Neural Surface Reconstruction using Neuralangelo

Understanding modern neural graphics techniques for extracting 3D surfaces from images

Aug 31, 2023

Nvidia recently published a new method for converting photographs to a 3D model with state of the art results. They published the paper in CVPR 2023 in June and just a few weeks ago they published the source code on Github. They provide Neuralangelo as a tool to convert your video captures to meshes and textures (see their Colab notebook here). It already has a great project page that does a good job explaining the method. In this post, I want to take a broader look at the field and the paper to understand how a modern method like Neuralangelo achieves these impressive results.

Result of 3D reconstruction with inputs from drone video footage. Figure from Neuralangelo paper (Li et.al. 2023)

Reconstructing 3D surfaces from multiple images is a classical problem in Computer Vision with a long history. A recently popular approach to this problem is the Neural Graphics approach, where the learning abilities of neural networks are used to represent the 3D scene.
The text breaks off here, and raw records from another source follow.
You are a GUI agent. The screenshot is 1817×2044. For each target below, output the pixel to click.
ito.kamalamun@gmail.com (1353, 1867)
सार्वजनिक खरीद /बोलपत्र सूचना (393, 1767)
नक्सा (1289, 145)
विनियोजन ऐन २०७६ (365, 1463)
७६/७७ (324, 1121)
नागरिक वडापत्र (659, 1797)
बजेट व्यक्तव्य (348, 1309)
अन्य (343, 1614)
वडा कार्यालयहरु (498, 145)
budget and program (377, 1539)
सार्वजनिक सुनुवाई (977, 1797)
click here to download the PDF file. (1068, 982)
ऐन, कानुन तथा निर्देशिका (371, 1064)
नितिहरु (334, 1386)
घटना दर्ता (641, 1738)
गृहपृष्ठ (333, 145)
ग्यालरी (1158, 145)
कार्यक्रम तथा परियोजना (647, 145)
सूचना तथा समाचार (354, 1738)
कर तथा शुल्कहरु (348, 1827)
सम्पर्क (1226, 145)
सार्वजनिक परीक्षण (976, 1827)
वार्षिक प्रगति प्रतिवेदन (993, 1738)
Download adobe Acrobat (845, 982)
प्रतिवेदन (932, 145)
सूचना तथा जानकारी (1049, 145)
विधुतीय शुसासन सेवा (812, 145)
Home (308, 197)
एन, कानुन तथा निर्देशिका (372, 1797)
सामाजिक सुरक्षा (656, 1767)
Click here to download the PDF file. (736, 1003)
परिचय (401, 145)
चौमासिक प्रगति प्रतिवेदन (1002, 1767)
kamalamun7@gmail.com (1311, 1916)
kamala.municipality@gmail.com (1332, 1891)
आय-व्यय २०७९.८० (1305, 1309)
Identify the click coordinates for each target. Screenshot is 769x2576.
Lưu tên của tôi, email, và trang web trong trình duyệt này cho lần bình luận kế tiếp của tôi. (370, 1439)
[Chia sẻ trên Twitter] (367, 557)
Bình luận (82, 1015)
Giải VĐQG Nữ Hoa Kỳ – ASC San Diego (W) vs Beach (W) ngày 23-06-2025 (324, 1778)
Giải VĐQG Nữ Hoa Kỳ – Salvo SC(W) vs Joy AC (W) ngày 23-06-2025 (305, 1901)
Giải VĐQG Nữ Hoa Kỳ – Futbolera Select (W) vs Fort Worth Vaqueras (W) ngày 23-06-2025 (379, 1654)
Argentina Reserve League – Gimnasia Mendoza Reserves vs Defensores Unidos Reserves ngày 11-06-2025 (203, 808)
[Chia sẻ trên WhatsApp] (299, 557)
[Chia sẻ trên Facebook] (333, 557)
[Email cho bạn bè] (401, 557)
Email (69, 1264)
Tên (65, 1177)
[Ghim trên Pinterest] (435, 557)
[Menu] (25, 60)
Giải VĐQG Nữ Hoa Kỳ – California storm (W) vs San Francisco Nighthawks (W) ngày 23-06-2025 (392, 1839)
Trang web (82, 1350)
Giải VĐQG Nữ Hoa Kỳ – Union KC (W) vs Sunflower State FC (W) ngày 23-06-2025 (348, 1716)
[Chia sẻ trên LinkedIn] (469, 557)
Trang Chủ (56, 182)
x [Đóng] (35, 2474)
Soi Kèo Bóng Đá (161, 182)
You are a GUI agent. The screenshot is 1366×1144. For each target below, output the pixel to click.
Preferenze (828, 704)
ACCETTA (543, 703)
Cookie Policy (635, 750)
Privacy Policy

Basically, the input data for the system consists of multiple images of the scene: the photographs or frames from a video sequence capturing the scene from different angles. How many different viewpoints do we need? In the paper they used around 50 images for the DTU Dataset or 263 to 1107 images for the Tanks and Temples dataset.

We may call each pixel of these images an observation of the scene. We want to find a representation of the underlying 3D scene that is consistent with our pixel observations. But how can we come up with such a 3D scene representation? This is the part where the neural networks kick in.

Neural 3D Representations

In classical 3D computer graphics, we represent scenes in terms of surfaces or shapes. To define surfaces, we can use meshes, point clouds or even voxels. We define points in 3D space called vertices, edges between these vertices and triangles or polygons from edges and vertices. These are called explicit 3D representations. GPUs are specialized hardware that processes such data types very efficiently in parallel.

Another type of 3D representation is implicit representations, where we define the surface indirectly. Signed Distance Functions (SDFs) and Occupancy Maps are two examples of this type. An SDF is a function over 3D space where the zero-level set defines the surface. For a point in space, non-zero values of the function determine the distance to the surface and the sign determines which side of the surface our point is on.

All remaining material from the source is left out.